Разумеется, для тридцатичетырехлетнего поэта, опубликовавшего восемь поэм, такая снисходительная похвала звучала хуже всякой ругани. Вдобавок она почти дословно, разве что сдержаннее повторяла сказанное в том же «Московском телеграфе» Кс. А. Полевым четырьмя годами ранее: «Эпоха слов и выражений прекратилась — настает эпоха мыслей и чувствований, принадлежащих народам. Глядя с сей точки зрения, каких великих успехов вправе мы ожидать от нашего поэта, в его лета зрелой юности украшенного всеми дарами возвышенного гения!»173.

Но и эти слова не новы на страницах «Московского телеграфа». Еще раньше, в 1827 году, схоже высказывался в рецензии на поэму «Цыганы» кн. П. А. Вяземский: «Пушкин совершил многое, но совершить может еще более. Он это должен чувствовать, и мы в этом убеждены за него. Он, конечно, далеко за собою оставил берега и сверстников своих, но все еще предстоят ему новые испытания сил своих; он может еще плыть далее в глубь и полноводие»174.

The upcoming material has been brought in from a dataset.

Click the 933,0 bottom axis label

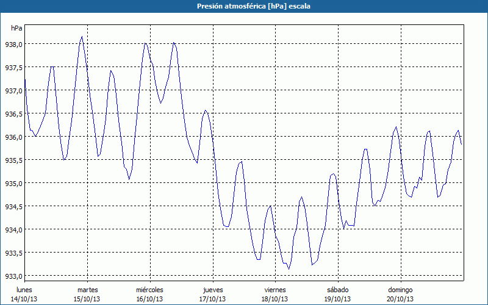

Опять-таки, надежды такого рода прозвучали далеко не в первый раз.

«Чего нельзя ожидать от этого могущественного дарования, которое исполинскими шагами идет к совершенству?»175, — восторгался А. Ф. Воейков еще в «Новостях литературы» за 1824 г. А время идет, и спустя девять лет Н. А. Полевой в авторитетном «Московском Телеграфе» также демонстрирует оптимизм, правда, менее категорический и цветистый: «Все, что доныне делал Пушкин, оправдывает, как нам кажется, наши блестящие на него надежды, и ту уверенность, с какою смотрим мы на Пушкина, как на залог великого в будущем»176.

От него по-прежнему ждали гениальных свершений. Критики упорно расточали Пушкину похвалы, признавая его несомненное первенство на отечественном Парнасе. Скажем, тот же Н. А. Полевой писал о той «превышающей всех других современных поэтов Русских степени, на которую стал Пушкин с самого появления Руслана и Людмилы», отмечая, что «с каждым шагом Пушкин становился выше, самобытнее, разнообразнее», и при этом «единство его гения постепенно прояснялось более и более»177.

Долго так продолжаться не могло, убедительность апелляций к будущему таяла год от года. Немудрено, что иные критики начали высказываться о Пушкине с отрезвляющей резкостью.

После выхода в свет злополучной седьмой главы «Евгения Онегина» в 1830 году Н. И. Надеждин сыплет едкими оскорблениями: «слава Пушкина созрела, прежде нежели он сам успел развернуться. Его огласили великим гением, неподражаемым поэтом, представителем современного человечества, Русским Байроном — вероятно прежде еще, чем он узнал о Байроне»178.